GENERALLY AVOID: Concomitant administration with gemfibrozil may significantly increase the concentration and effects of seladelpar. The proposed mechanisms are inhibition of seladelpar's metabolism via CYP450 2C8 and 2C9, as well as, reduced renal tubular secretion via inhibition of the organic anion transporter 3 (OAT3) by gemfibrozil. Seladelpar is both a substrate of the OAT3 renal transporter and primarily metabolized in vitro by CYP450 2C9 and to a lesser extent by CYP450 2C8 and 3A4. In a clinical drug interaction study, the OAT3 inhibitor probenecid (500 mg four times daily) was given to healthy subjects on days 1 through 4, with a single dose of seladelpar (10 mg) administered on day 2. Seladelpar's systemic exposure (AUC) and maximum plasma concentration (Cmax) increased by 2- and 4.69-fold, respectively.
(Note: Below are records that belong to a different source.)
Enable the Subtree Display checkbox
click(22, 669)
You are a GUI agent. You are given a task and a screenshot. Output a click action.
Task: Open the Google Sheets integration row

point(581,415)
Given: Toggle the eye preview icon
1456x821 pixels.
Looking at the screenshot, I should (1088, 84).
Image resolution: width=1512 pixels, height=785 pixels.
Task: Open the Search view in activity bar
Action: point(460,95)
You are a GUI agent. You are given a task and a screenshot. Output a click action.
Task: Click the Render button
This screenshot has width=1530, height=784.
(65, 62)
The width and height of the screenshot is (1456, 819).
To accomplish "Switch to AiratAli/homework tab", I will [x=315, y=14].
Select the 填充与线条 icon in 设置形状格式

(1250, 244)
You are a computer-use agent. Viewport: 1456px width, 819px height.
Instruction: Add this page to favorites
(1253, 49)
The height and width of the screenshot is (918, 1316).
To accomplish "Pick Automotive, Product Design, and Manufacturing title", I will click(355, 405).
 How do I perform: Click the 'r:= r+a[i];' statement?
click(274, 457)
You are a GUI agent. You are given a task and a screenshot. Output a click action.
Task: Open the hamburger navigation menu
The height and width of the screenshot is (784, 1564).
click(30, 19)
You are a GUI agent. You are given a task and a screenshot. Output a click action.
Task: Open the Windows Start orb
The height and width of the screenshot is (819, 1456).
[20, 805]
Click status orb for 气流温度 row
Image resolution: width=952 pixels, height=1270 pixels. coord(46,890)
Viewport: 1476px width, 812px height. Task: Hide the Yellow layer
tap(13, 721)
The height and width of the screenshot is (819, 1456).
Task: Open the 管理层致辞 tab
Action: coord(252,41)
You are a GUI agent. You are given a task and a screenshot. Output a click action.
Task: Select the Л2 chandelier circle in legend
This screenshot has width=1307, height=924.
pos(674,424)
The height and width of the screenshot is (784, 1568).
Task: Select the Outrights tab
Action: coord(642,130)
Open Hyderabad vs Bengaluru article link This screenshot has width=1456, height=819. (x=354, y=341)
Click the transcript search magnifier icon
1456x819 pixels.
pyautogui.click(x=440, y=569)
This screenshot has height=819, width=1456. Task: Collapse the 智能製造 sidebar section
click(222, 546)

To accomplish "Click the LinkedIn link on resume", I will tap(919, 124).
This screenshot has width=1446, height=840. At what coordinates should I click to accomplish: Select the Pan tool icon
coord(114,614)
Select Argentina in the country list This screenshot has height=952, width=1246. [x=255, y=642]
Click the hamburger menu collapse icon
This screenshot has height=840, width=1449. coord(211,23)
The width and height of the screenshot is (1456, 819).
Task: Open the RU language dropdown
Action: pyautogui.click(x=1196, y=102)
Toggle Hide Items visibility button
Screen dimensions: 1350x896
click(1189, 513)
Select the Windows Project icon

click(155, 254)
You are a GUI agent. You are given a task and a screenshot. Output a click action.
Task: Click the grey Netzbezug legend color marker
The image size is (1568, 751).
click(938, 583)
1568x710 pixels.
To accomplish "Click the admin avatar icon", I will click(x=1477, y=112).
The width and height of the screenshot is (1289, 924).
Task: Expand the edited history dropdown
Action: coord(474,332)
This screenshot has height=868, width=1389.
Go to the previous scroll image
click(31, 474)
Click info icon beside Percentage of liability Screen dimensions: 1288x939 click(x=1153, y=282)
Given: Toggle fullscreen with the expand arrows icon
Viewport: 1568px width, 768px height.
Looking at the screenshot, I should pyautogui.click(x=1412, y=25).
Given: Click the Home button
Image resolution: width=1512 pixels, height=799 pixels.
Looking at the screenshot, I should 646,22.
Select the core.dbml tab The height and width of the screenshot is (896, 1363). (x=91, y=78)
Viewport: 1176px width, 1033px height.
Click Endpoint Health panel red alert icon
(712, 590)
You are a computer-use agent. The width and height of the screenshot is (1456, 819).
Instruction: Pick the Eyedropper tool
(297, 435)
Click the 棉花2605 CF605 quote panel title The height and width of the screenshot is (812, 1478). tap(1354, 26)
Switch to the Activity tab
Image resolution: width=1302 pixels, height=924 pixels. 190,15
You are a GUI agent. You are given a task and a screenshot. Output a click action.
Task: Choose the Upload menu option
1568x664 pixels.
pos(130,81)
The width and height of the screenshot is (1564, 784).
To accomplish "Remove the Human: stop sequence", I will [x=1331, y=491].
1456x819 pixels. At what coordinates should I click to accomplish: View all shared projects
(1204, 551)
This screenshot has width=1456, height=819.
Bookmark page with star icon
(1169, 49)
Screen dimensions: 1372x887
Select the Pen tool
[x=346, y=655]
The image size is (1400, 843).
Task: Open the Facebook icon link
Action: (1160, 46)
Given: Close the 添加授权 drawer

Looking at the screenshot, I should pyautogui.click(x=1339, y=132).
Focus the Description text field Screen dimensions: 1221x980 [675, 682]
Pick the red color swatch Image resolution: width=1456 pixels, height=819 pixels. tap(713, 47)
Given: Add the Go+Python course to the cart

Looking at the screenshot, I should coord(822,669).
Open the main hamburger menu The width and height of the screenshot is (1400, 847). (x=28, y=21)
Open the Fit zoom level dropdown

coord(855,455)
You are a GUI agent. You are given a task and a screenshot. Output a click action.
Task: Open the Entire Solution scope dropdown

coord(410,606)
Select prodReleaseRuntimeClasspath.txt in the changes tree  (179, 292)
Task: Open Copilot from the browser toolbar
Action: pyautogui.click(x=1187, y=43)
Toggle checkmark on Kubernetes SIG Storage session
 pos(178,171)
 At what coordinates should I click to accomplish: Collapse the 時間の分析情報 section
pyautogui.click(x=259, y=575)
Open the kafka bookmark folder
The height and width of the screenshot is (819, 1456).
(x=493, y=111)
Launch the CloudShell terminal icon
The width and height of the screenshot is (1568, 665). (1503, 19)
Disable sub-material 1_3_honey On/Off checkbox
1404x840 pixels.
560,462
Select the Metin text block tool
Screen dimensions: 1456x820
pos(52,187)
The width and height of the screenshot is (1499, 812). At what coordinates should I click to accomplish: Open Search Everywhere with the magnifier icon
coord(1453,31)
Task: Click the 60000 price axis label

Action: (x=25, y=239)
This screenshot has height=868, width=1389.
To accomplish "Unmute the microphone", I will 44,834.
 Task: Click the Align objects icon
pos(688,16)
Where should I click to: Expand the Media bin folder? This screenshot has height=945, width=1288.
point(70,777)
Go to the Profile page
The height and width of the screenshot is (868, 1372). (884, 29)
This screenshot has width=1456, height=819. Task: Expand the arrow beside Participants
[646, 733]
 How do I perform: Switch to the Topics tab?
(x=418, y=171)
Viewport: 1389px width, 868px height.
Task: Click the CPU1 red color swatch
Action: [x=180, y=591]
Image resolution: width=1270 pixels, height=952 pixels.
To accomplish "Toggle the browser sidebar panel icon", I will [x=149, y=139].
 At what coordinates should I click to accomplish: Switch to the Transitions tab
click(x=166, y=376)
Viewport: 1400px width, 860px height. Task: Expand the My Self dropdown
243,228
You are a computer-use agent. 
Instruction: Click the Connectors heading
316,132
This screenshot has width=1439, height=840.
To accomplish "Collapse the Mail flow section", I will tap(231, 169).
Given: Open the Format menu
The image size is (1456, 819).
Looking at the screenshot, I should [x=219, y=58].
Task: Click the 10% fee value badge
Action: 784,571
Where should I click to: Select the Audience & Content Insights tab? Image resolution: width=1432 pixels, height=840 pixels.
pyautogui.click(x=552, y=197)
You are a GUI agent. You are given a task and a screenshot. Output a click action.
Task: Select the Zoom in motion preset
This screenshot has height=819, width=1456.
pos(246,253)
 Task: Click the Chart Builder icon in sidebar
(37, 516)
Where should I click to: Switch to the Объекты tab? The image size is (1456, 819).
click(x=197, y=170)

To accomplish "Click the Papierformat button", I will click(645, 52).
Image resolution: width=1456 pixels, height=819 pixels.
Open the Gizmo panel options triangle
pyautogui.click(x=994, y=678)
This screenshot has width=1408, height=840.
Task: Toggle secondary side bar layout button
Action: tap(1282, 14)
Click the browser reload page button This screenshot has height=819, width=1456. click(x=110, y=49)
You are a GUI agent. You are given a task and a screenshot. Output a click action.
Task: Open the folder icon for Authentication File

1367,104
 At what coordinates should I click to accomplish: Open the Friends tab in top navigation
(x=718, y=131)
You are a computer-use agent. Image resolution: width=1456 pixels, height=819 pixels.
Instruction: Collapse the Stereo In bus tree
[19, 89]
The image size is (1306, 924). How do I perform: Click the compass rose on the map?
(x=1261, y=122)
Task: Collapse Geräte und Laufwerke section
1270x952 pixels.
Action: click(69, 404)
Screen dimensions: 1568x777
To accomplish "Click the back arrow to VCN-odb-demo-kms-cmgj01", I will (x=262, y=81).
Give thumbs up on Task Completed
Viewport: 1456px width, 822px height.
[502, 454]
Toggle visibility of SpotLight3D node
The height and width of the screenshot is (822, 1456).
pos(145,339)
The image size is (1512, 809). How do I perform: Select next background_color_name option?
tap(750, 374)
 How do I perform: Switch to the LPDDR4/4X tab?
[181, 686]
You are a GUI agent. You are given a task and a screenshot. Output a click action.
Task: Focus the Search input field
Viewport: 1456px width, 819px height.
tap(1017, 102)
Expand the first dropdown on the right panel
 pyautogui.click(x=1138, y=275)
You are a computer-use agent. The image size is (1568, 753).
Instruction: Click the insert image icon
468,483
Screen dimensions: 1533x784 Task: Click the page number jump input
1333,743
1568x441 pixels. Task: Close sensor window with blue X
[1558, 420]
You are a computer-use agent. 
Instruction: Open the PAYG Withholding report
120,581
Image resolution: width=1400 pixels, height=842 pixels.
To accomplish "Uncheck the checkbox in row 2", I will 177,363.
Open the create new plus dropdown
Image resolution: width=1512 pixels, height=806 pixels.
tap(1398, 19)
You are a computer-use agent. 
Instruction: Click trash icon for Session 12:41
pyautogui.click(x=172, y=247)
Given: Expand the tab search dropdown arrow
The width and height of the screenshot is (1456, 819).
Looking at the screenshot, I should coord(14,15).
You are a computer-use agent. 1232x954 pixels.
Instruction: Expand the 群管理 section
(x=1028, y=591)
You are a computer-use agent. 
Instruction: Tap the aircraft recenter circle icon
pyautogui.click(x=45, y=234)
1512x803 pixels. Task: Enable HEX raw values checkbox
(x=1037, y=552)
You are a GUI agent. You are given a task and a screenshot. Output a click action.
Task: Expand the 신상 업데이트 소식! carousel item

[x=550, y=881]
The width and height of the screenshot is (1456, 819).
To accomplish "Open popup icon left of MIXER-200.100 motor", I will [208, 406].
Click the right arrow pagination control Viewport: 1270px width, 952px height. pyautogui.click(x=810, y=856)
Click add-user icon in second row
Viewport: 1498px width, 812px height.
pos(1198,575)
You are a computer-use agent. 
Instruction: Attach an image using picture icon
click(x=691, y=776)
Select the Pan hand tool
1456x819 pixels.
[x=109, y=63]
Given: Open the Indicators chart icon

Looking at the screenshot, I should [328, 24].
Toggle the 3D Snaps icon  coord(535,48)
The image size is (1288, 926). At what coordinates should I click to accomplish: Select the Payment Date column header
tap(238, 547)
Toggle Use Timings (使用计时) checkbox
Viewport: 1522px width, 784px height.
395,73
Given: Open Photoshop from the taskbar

A physiologically based pharmacokinetic (PBPK) model predicted that seladelpar's AUC would increase by 3.7-fold when coadministered with the strong CYP450 2C9 inhibitor sulfaphenazole. PBPK modeling was done with gemfibrozil using 2 different models, but neither took its effects on OAT3 into account and both treated it as a reversible CYP450 2C9 inhibitor. The models predicted an increase in seladelpar's AUC of 1.44- or 1.95-fold, depending on the model used. In vivo data are not available.

MANAGEMENT: Concomitant administration of seladelpar and gemfibrozil should generally be avoided as gemfibrozil is considered an OAT3 inhibitor as well as a potent CYP450 2C9 inhibitor.